**Stored data:**
--- Begin ---

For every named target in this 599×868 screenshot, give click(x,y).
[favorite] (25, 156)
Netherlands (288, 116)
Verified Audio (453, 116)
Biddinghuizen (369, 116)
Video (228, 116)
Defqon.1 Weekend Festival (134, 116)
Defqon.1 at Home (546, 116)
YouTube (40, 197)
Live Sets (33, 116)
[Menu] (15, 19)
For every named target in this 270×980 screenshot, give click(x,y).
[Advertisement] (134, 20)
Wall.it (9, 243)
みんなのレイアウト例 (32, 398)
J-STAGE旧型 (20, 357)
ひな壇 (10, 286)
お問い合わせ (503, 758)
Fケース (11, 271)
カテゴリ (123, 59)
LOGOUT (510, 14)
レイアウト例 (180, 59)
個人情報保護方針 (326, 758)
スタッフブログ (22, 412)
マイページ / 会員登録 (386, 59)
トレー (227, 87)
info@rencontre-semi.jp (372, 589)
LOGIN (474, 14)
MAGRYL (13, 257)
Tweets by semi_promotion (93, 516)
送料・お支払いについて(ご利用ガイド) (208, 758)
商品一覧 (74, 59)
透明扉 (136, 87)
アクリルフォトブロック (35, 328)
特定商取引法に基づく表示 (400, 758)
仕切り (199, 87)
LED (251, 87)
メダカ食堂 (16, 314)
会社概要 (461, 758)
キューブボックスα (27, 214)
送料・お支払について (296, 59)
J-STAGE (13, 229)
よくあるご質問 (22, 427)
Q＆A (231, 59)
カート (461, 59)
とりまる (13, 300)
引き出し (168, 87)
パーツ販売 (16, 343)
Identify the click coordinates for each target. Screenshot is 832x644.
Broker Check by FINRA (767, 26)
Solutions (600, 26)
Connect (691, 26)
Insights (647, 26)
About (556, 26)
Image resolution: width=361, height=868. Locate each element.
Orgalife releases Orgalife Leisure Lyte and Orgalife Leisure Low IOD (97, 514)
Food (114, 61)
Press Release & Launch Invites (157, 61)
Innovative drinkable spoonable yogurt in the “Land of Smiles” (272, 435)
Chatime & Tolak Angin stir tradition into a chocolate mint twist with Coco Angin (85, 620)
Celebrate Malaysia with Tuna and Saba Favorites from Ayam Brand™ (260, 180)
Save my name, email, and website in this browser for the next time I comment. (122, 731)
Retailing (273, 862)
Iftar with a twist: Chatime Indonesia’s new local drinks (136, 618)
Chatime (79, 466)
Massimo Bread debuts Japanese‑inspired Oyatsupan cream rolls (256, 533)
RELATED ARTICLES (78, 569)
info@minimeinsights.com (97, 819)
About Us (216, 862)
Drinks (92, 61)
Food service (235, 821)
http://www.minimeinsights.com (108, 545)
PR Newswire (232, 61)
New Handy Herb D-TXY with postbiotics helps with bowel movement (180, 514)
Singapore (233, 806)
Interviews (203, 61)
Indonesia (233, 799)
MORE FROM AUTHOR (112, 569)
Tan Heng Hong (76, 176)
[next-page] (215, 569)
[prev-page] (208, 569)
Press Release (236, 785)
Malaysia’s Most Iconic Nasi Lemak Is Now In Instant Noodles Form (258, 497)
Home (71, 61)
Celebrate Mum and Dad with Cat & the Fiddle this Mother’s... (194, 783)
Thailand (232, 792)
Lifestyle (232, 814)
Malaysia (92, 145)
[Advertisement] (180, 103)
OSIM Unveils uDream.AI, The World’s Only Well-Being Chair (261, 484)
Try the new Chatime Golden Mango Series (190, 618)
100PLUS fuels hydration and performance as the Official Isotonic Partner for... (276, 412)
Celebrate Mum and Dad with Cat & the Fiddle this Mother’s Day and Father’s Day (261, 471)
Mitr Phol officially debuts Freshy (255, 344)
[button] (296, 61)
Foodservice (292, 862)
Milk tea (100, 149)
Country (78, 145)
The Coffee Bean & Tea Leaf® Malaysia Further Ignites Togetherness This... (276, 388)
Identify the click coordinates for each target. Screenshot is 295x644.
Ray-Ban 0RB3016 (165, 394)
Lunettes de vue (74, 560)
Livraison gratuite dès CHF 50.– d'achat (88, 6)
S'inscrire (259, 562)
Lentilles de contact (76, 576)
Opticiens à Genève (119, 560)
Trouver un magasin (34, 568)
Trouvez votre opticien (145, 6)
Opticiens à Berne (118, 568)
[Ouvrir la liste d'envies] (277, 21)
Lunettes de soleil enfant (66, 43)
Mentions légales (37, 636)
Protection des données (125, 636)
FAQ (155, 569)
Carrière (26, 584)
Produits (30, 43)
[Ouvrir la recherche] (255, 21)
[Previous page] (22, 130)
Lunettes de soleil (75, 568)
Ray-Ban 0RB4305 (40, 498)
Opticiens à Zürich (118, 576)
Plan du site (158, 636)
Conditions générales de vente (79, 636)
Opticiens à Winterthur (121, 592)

--- End ---

**Exercise objective:** Please write out the items word for word, from the start of the items up to and including the line that contains "info@minimeinsights.com (97, 819)".

**Completed task:**
For every named target in this 599×868 screenshot, give click(x,y).
[favorite] (25, 156)
Netherlands (288, 116)
Verified Audio (453, 116)
Biddinghuizen (369, 116)
Video (228, 116)
Defqon.1 Weekend Festival (134, 116)
Defqon.1 at Home (546, 116)
YouTube (40, 197)
Live Sets (33, 116)
[Menu] (15, 19)
For every named target in this 270×980 screenshot, give click(x,y).
[Advertisement] (134, 20)
Wall.it (9, 243)
みんなのレイアウト例 (32, 398)
J-STAGE旧型 (20, 357)
ひな壇 (10, 286)
お問い合わせ (503, 758)
Fケース (11, 271)
カテゴリ (123, 59)
LOGOUT (510, 14)
レイアウト例 (180, 59)
個人情報保護方針 (326, 758)
スタッフブログ (22, 412)
マイページ / 会員登録 (386, 59)
トレー (227, 87)
info@rencontre-semi.jp (372, 589)
LOGIN (474, 14)
MAGRYL (13, 257)
Tweets by semi_promotion (93, 516)
送料・お支払いについて(ご利用ガイド) (208, 758)
商品一覧 (74, 59)
透明扉 (136, 87)
アクリルフォトブロック (35, 328)
特定商取引法に基づく表示 (400, 758)
仕切り (199, 87)
LED (251, 87)
メダカ食堂 (16, 314)
会社概要 (461, 758)
キューブボックスα (27, 214)
送料・お支払について (296, 59)
J-STAGE (13, 229)
よくあるご質問 (22, 427)
Q＆A (231, 59)
カート (461, 59)
とりまる (13, 300)
引き出し (168, 87)
パーツ販売 (16, 343)
Identify the click coordinates for each target. Screenshot is 832x644.
Broker Check by FINRA (767, 26)
Solutions (600, 26)
Connect (691, 26)
Insights (647, 26)
About (556, 26)
Image resolution: width=361, height=868. Locate each element.
Orgalife releases Orgalife Leisure Lyte and Orgalife Leisure Low IOD (97, 514)
Food (114, 61)
Press Release & Launch Invites (157, 61)
Innovative drinkable spoonable yogurt in the “Land of Smiles” (272, 435)
Chatime & Tolak Angin stir tradition into a chocolate mint twist with Coco Angin (85, 620)
Celebrate Malaysia with Tuna and Saba Favorites from Ayam Brand™ (260, 180)
Save my name, email, and website in this browser for the next time I comment. (122, 731)
Retailing (273, 862)
Iftar with a twist: Chatime Indonesia’s new local drinks (136, 618)
Chatime (79, 466)
Massimo Bread debuts Japanese‑inspired Oyatsupan cream rolls (256, 533)
RELATED ARTICLES (78, 569)
info@minimeinsights.com (97, 819)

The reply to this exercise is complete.